§ Exercise materials:
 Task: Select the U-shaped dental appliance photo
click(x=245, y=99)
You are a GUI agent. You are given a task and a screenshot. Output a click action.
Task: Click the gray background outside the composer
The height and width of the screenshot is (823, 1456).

---

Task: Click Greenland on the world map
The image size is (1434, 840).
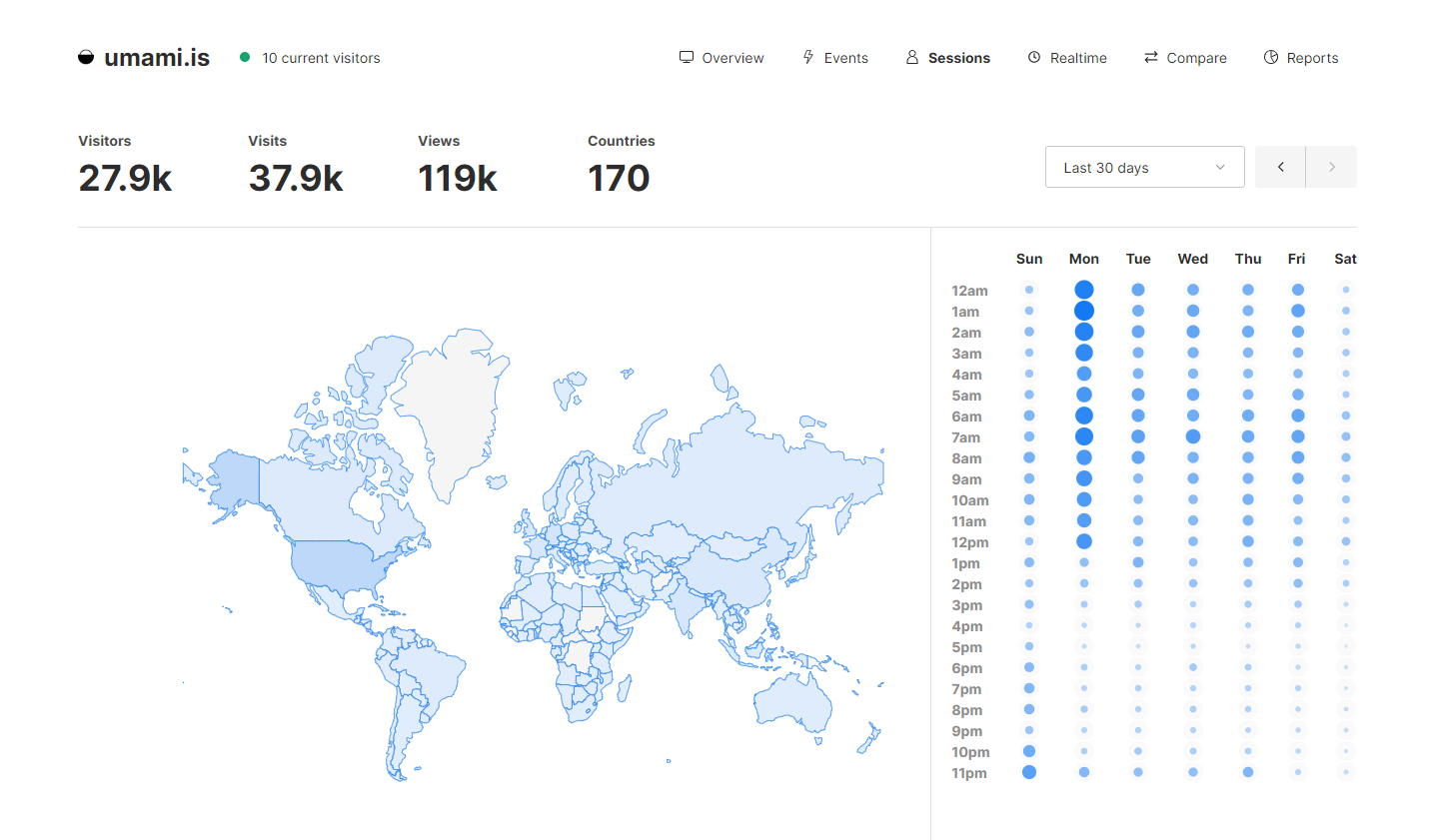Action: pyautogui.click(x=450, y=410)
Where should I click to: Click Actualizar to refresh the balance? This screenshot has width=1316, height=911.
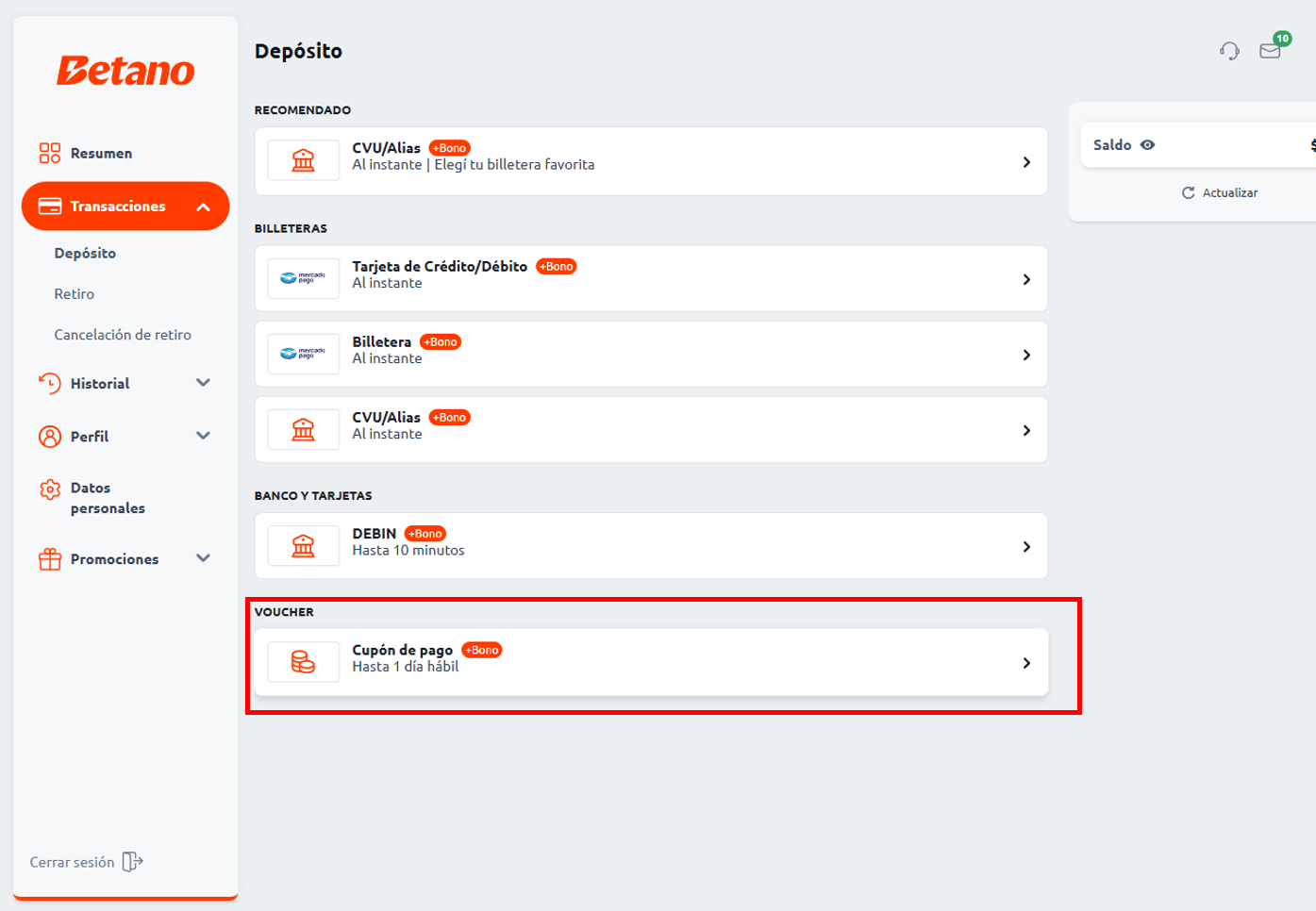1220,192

§ Work instructions: Take exactly the lines from the one containing "Task: Select the" through the one containing "The height and" in the data above, and output them with nothing added.

§ Task result:
 Task: Select the U-shaped dental appliance photo
click(x=245, y=99)
You are a GUI agent. You are given a task and a screenshot. Output a click action.
Task: Click the gray background outside the composer
The height and width of the screenshot is (823, 1456).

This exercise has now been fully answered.